> [PROBLEM TO SOLVE]:
Copy out verbatim everything in the data from the line containing "How do I perform: Open" down to the end of the data, leaving out the pictures.

> [GIVEN RECORDS]:
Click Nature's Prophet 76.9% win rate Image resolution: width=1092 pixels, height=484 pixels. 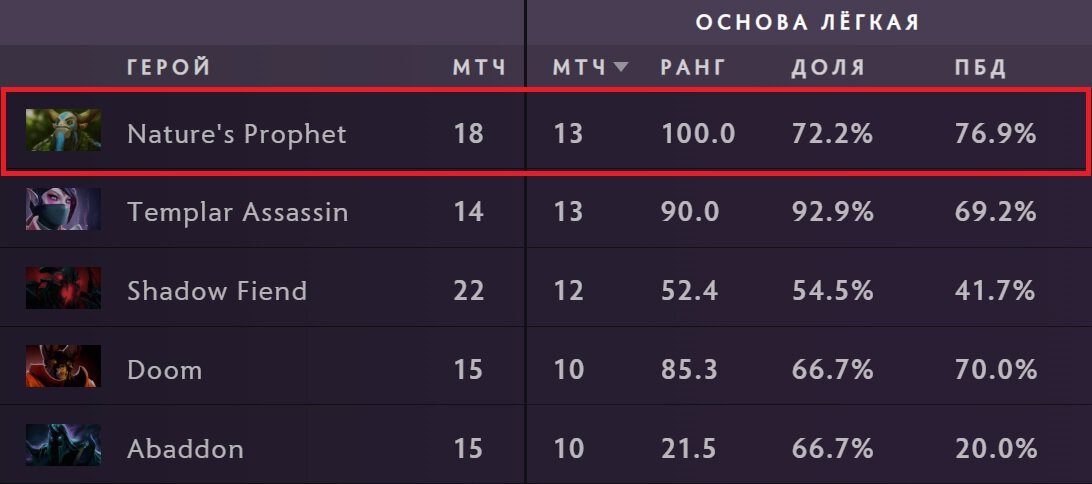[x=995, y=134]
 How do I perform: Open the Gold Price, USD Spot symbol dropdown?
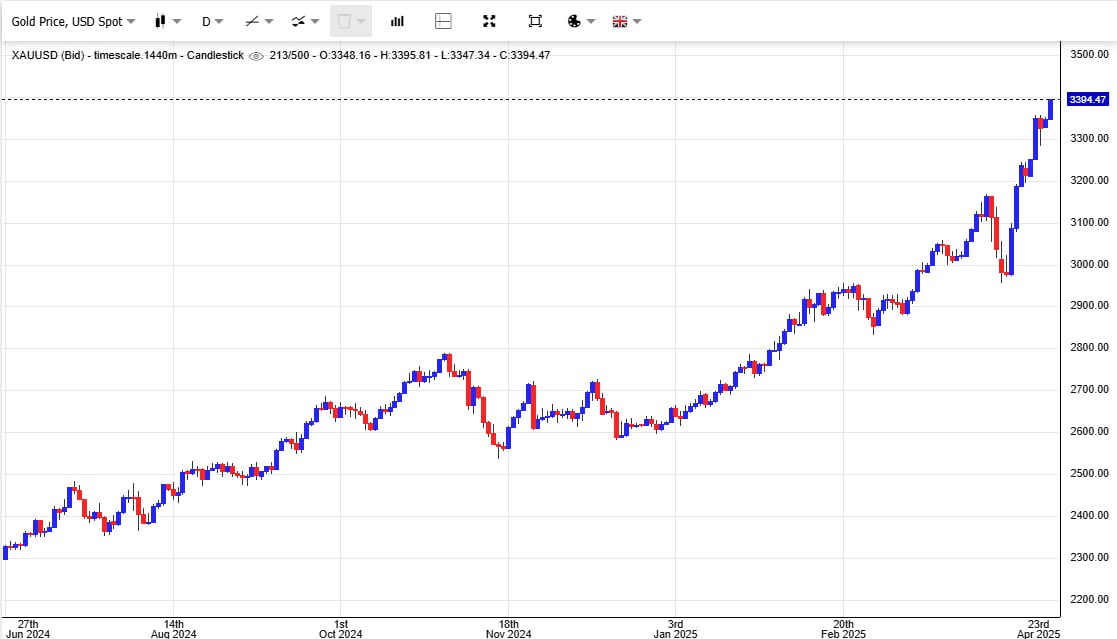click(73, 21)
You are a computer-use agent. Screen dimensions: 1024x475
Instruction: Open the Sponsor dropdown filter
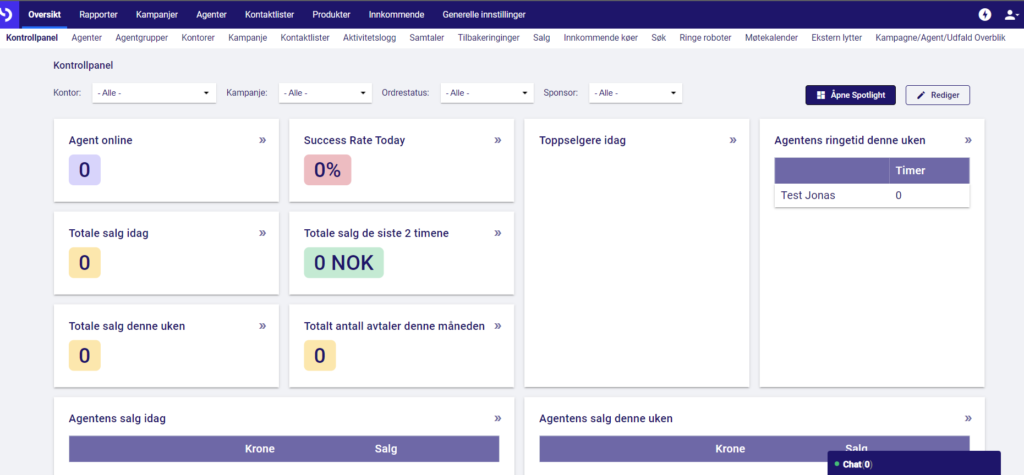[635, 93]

> [ANSWER TO THE PROBLEM]:
 How do I perform: Open the Gold Price, USD Spot symbol dropdown?
click(73, 21)
You are a computer-use agent. Screen dimensions: 1024x475
Instruction: Open the Sponsor dropdown filter
[635, 93]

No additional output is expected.